▸ **Work task**: All lines in the data bearing the string "each" should be identified and copied.

---------- Input ----------

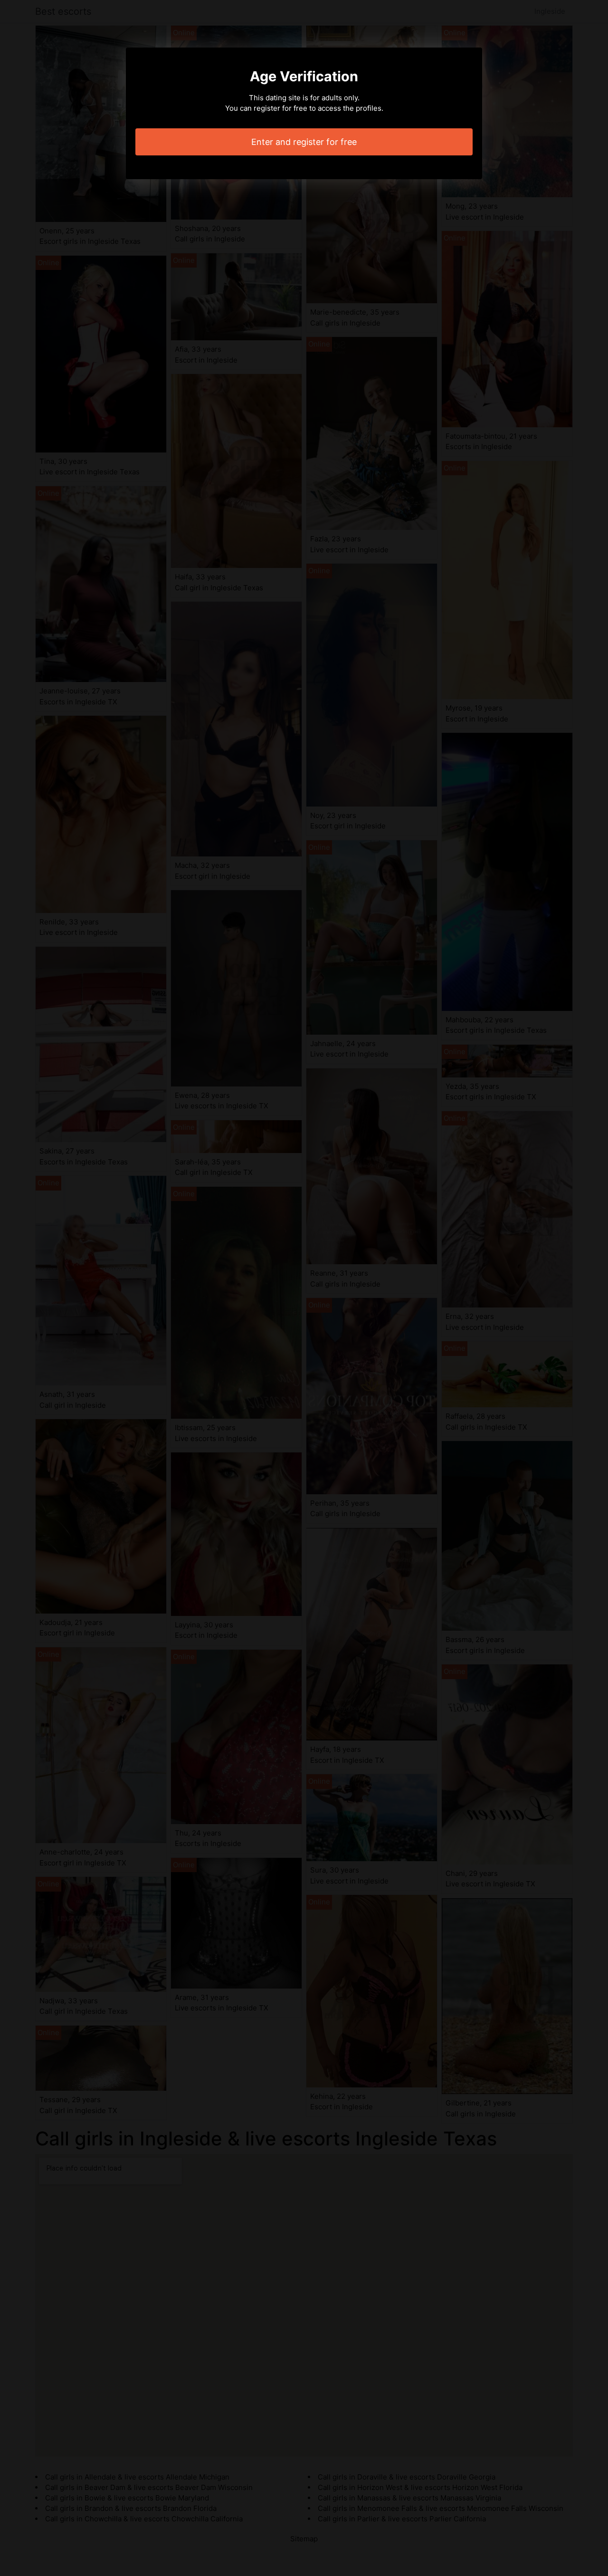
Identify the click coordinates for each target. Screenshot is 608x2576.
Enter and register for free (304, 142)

----------
---------- Input ----------

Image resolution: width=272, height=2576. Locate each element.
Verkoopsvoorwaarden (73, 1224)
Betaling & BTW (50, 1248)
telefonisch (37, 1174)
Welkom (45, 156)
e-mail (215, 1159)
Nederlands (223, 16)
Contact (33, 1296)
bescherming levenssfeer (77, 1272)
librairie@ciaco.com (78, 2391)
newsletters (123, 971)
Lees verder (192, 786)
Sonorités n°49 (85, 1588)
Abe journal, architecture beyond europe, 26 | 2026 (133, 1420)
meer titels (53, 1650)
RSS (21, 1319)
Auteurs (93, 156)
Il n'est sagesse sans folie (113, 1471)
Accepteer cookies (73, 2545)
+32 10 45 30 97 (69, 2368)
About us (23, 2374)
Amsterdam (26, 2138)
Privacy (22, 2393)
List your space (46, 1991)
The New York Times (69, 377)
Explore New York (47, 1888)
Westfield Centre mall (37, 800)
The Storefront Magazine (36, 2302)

----------

▸ **Problem solution**:
Identify the click coordinates for each target. Screenshot is 608x2576.
Image resolution: width=272, height=2576. Locate each element.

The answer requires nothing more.